When it came time to install Exchange 2003, I remembered that Microsoft recommends enabling the /3GB option in the boot.ini file to prevent fragmentation of memory when a system has more than 1GB of RAM. (See “Optimizing Memory Usage for Exchange Server 2003” at technet.microsoft.com/en-us/library/aa998057.aspx.) After enabling this option and rebooting the system, the logon screen took a bit longer than usual to load but nothing else seemed unusual.

I installed Exchange 2003 as I have done many times before. After rebooting the system, everything seemed much slower. I let the system run without interaction, but every few hours the system would blue screen. The source of the problem varied, but I often saw that the source was acpi.sys.

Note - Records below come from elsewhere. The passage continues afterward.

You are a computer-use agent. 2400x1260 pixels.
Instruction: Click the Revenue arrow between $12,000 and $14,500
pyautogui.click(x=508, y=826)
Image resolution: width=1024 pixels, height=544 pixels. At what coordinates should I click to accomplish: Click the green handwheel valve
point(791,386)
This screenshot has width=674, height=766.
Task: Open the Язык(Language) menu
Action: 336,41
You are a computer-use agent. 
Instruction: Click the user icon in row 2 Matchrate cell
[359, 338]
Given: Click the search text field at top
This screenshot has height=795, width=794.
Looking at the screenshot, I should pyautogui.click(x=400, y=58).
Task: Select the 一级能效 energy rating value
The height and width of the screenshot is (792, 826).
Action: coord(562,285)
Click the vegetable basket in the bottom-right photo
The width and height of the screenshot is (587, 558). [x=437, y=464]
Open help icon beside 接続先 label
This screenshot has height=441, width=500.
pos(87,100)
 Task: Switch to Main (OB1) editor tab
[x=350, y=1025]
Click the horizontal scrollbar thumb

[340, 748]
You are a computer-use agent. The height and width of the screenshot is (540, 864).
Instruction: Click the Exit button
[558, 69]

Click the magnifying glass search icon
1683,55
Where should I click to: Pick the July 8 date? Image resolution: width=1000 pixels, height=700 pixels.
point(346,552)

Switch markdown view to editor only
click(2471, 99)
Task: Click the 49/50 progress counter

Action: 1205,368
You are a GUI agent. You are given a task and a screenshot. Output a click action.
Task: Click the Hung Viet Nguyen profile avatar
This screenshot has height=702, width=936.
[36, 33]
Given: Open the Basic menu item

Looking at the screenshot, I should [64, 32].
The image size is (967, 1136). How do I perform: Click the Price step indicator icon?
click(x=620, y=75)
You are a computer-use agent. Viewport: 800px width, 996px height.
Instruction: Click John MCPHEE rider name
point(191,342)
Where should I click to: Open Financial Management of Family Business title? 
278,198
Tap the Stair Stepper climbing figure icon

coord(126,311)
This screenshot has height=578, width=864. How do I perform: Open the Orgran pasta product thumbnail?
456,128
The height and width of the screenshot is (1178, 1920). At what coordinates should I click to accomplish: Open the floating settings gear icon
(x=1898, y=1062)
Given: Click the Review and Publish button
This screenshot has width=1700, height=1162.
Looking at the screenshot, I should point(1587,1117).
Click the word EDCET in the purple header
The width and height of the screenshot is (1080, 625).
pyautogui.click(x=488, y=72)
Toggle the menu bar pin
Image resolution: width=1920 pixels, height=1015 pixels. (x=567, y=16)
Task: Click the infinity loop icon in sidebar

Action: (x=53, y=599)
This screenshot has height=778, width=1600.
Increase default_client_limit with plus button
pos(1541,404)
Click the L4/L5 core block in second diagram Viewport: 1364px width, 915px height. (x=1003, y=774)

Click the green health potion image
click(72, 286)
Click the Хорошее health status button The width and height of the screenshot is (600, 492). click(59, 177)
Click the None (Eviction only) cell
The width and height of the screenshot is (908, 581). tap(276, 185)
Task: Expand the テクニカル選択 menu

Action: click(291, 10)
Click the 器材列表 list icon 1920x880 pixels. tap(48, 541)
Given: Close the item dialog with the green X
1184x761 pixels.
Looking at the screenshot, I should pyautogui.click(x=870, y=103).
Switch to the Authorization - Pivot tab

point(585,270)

Guessing that something went wrong during installation, I reinstalled the system from scratch, repeating each step. Eventually I realized that the problem always occurred after enabling the /3GB option. After reading more about the /3GB option, I determined that only 1GB of RAM was being reserved for the OS; because the GM965 graphics chip reserves 256MB of RAM for video use, the /3GB option was causing the OS to run out of memory. When I disabled the /3GB option, almost magically everything began running perfectly. As I found out the hard way, the /3GB option shouldn’t be used on systems in which the graphics memory is shared with the system memory. Although you don’t typically run graphics cards on Exchange servers that use shared memory, this lesson learned might be useful to other people who create test systems.